Monday, July 31, 2006

incompetence

I just have to whine.

This photographer that my company hired for an event some time back. Came from an iron rice bowl background, only that the iron turned out not so very sturdy after all.
So he's out in the marketplace, but he's crusty and full of "I'm-experienced-and-don't-you-little-girl-come-tell-me-what-to-do" attitude.

So here I'm trying to be respectful of his experience and his years but still I have to make sure he gets what the job entails.
Everything I say, he'll go "Ok, no problem, sure can do".

Only......right now, about 6 months after he's gone, I'm still trying to clear the messy detritus of his work so I can actually make something out of it.

Moral of the story??
Never get so in the rut that you cannot get out of it.
Adaptation is the key word of the future.

Back to the rubble I go.

Thursday, July 20, 2006

Why do you strive?

In writing the previous post, I started thinking about why we all train so hard - why, in touch season our contact girls keep the same tiring schedule and work on their fitness and endurance. Why, in contact season, our few pure touch barrakudas make every training and every game and work their asses off to hold a weaker team together against 1st div teams.

Even in season, you find crazies spending 72 hours at work, coming down to training, back to office and then only back to home for a couple hours nap. You have bluntnoses (ie nose to grindstone until there's no pointy nose tip) falling asleep in their cars while waiting for training to start. You have no-lifers who go to office at 5am, leave the training ground at 10pm and then the whole cycle starts again the next day.

Its not because of the coach, its not because of the captain. Could it be because of the team? Possibly.

I also think that these people work so hard because of the love of the game.

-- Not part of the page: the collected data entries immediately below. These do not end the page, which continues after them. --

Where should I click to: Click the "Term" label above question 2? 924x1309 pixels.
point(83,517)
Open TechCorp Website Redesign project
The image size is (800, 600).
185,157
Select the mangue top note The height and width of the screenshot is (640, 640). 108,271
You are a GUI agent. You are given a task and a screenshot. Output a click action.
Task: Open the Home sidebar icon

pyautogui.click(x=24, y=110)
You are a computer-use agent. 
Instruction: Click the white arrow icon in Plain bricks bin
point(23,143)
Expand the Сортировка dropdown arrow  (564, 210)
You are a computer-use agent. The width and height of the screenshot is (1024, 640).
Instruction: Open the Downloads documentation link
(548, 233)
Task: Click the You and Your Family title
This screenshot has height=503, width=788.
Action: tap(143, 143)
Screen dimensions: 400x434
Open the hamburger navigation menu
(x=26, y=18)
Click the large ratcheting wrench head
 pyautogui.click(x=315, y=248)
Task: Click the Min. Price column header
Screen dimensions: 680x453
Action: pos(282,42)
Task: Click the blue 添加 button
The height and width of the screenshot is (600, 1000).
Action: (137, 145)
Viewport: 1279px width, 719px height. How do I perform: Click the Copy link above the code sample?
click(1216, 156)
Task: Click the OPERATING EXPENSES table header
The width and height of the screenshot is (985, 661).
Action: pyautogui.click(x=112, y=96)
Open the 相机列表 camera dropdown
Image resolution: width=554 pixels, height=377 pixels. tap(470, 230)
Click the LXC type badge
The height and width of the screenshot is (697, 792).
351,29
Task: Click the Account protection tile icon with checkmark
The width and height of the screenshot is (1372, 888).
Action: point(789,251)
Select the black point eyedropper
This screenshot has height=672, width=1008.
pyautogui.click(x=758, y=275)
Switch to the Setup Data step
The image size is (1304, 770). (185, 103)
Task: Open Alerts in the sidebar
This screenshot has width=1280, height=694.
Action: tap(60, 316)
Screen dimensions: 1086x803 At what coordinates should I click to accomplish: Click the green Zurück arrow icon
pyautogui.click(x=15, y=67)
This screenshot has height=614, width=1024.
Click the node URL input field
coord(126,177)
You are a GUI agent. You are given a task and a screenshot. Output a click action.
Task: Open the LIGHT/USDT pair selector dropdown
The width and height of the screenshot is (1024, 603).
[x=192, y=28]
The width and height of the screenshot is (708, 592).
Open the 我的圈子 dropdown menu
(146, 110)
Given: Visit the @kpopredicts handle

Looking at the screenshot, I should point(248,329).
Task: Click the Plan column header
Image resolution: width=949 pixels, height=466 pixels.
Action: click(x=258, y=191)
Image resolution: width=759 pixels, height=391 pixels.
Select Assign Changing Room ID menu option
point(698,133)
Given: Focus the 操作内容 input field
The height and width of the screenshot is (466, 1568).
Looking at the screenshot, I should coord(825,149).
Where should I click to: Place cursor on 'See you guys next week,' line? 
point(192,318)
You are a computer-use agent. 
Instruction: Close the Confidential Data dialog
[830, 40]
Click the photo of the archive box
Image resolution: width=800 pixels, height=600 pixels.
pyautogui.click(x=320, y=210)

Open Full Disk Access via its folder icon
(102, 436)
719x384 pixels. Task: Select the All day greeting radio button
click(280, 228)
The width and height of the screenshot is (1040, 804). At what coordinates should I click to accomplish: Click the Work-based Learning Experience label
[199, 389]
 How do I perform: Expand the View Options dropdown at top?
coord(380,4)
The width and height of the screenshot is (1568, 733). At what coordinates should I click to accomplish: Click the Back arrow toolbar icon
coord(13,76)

And when you love something, you'll respect all aspects of it.
You respect the game, so you do all you can to do well in it.
You respect your teammates, so you do all you can to support them.
You respect your opponents, so you try your best to give them a good game, no grandstanding, no giving up, play your hardest til the whistle goes
You respect the officials, so even if they make a wrong call, you just play the game, no backchat or arguments

I guess things start breaking down when there is a perception of less, or no respect.
Simplest would be when you perceive the referee as being biased against your team. That'd make you want to dispute every call.
When you perceive your teammate as not trying hard enough at training or game. That'll result in a flareup, pretty soon.

So what happens when things go wrong?

Disappointed

I want to tell you this to your face - but only if you come to me. Because that will show me that you want to change, that you have the heart to change.

Why am I so disappointed?

My first instinct is to point the finger at you... Sad, isn't it, when even alone, one's immediate reaction is to avoid blaming one's own self.. push the blame to any and everyone but yourself. Human nature??
But in the end, it all comes down to ME. As it starts with ME, it should end with ME.

So, scrub that, can't blame you. I should not blame YOU for MY failure.

I feel disappointed because I feel like I have failed.
I have failed as a coach - in not imparting to you my ethics and spirit of sportsmanship.
I have failed as a coach - in not stopping all this when it first started. When I was afraid of losing players.. and in doing so, I have almost lost a team.
I have failed as a coach - in not becoming involved in this early enough.

I have failed the sport I love - because I have not passed to you the love of the game.

In you, I have dishonoured the game.